+++ Text to read +++

The European Commission will today announce it has decided to exclude children's shoes and sports footwear in a move that will exempt almost 100 million pairs of shoes from the regime of tariffs on Chinese and Vietnamese imports.
Peter Mandelson, the EU trade commissioner, will publish plans this afternoon to impose a four-stage tariff that will see levies on Chinese leather shoes rise from about 5 per cent in April to almost 20 per cent in September.
The commissioner will say he has struck a balance between manufacturers worried about the threat from cheap imports and retailers concerned about an increase in their costs.
Under his plan tariffs will be imposed at 4.8 per cent on Chinese imports and 4.2 per cent on goods from Vietnam from 7 April. The levies will then rise to 9.7 and 8.4 per cent respectively on 2 June, increasing to 14.5 and 12.6 per cent on 17 July and finally to 19.4 and 16.8 per cent on 25 September.
At that stage ministers from the 25 member states would have to vote on whether to maintain the regime for a five-year period.

+++ Collected data +++

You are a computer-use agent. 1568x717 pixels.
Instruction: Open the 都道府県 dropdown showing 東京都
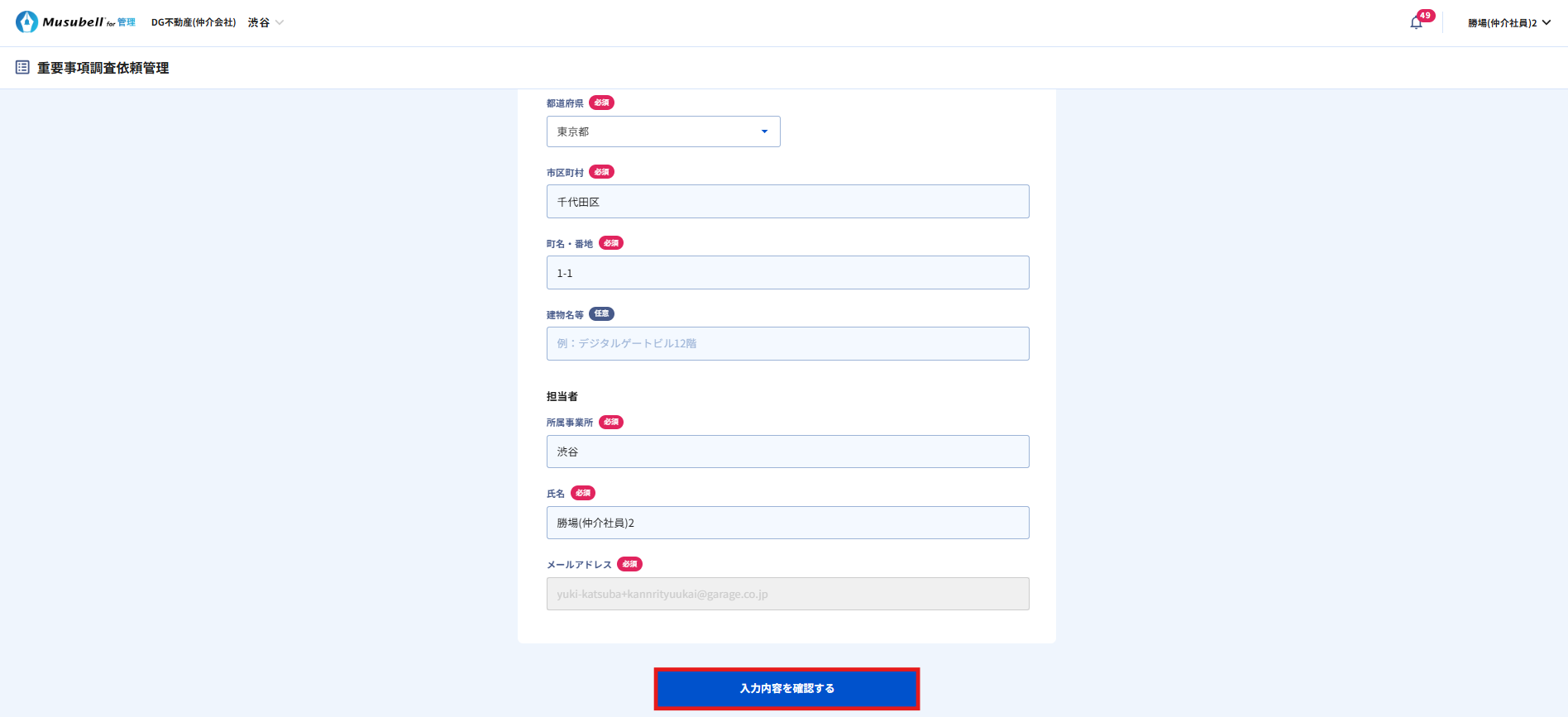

+++

**What you need to do**
[a] According to the article on EU shoe tariffs, what tariff rate will apply to goods from Vietnam from 7 April?
[b] Translate this sentence from the article on EU shoe tariffs into French: "At that stage ministers from the 25 member states would have to vote on whether to maintain the regime for a five-year period."
[c] From the article on EU shoe tariffs, extract the passage starting with "The commissioner will" and going on through "a five-year period.".

**Solved tasks**
[a] 4.2 per cent

[b] À ce stade, les ministres des 25 États membres devraient voter sur le maintien ou non du régime pour une période de cinq ans.

[c]
The commissioner will say he has struck a balance between manufacturers worried about the threat from cheap imports and retailers concerned about an increase in their costs.
Under his plan tariffs will be imposed at 4.8 per cent on Chinese imports and 4.2 per cent on goods from Vietnam from 7 April. The levies will then rise to 9.7 and 8.4 per cent respectively on 2 June, increasing to 14.5 and 12.6 per cent on 17 July and finally to 19.4 and 16.8 per cent on 25 September.
At that stage ministers from the 25 member states would have to vote on whether to maintain the regime for a five-year period.